Acer platanoides, chief of the urban arbour:
Like Sweno, the Norwayan king,
A stalwart bushy conqueror
Whose tale the poets sing.
He crossed the sea, invited,
In the reign of P.E.T.
To settle in the City blighted
By the scourging Elm disease.
Standing sentry over lawns and yards,
Limescent in the Springmer sun,
He shaded all the boulevards
As once the umbrous Elms had done.
Hearty he grew, and proud,
For did not the nation’s flag bear his noble face?
And yet he could not please the crowd
Who said this land was not his place.
A healthy wood, the ecologists said,
Forms a living web whose bonds are torn
When invades the foreign-bred;
Native Nature felled, they mourn.
The hipsters pined for the ancient Oak;
And denizens of the southern Beaches—
Academics and artsy, cultured folk—
Liked their garden dinners ‘neath the Ashes.

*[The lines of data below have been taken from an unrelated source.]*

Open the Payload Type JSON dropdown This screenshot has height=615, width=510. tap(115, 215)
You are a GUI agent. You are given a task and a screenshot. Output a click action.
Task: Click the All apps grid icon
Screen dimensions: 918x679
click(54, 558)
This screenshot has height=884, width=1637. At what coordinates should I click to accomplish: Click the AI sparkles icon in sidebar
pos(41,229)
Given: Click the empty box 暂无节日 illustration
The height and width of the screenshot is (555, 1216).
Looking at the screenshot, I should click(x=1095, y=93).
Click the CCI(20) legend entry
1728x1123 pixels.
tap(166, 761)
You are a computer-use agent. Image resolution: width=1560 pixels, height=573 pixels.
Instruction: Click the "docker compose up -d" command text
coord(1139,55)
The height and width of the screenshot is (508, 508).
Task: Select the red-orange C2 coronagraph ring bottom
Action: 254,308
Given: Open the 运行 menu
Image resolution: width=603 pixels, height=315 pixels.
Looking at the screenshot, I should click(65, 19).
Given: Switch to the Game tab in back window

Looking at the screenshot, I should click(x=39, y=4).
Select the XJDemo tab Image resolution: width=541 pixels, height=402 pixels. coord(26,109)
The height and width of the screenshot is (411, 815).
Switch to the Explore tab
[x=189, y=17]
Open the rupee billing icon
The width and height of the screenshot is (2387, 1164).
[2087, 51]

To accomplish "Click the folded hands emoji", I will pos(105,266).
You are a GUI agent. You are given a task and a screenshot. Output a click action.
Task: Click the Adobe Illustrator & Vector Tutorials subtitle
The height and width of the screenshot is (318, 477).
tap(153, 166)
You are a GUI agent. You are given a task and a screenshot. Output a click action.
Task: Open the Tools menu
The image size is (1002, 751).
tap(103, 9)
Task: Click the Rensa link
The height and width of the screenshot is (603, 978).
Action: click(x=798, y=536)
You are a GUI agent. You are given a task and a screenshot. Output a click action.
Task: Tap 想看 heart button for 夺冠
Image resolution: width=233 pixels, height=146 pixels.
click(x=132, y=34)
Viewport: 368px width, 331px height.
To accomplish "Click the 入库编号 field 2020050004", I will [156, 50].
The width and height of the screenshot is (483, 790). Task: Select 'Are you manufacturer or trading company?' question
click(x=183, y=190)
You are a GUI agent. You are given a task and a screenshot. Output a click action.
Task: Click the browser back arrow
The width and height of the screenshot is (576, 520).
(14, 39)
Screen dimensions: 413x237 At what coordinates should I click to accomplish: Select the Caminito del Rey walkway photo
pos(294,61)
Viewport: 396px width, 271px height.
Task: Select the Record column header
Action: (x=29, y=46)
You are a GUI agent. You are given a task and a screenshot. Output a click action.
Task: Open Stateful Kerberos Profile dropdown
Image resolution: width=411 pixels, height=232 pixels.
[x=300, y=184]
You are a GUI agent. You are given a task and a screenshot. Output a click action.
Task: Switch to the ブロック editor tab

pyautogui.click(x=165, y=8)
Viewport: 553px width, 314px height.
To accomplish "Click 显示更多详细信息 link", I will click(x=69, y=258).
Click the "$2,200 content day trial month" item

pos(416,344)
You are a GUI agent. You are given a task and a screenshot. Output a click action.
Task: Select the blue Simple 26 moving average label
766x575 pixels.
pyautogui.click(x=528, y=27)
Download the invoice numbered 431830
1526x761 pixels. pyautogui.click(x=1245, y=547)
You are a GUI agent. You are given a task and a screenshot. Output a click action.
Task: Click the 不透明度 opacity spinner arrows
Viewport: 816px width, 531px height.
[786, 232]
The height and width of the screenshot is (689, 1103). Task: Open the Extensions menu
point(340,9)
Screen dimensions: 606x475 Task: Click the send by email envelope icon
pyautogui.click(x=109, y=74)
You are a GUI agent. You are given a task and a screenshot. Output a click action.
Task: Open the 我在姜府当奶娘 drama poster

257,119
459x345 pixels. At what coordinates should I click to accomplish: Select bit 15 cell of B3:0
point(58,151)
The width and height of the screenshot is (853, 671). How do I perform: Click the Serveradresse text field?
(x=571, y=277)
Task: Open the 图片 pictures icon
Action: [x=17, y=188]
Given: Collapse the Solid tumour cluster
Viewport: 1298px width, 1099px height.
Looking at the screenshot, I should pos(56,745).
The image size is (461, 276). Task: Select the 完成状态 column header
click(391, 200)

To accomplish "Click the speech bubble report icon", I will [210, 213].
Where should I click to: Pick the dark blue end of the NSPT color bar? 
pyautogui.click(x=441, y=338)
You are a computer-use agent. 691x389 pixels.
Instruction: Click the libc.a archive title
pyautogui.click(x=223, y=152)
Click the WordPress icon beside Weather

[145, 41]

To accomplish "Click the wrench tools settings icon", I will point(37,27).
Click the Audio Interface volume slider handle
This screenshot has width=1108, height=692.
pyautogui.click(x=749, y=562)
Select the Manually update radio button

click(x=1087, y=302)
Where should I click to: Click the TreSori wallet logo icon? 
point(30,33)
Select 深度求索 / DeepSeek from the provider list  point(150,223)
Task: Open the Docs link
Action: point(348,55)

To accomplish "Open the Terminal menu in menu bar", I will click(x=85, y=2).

As the Viking of the land of his birth
Knew monk and peasant feared his call,
So the mighty Maple bloomed with mirth
As the City’s soil came under his thrall.
“The cold freezes not my vital juices;
My roots with relish drink the salt of the road;
How eager they bought into my ruses
As the cane-farmers welcomed the Queensland toad.”
And so Toronto upon the Lake
Was left without a choice to make;
If green the City desired to be,
Submit it must to the Norway Maple tree.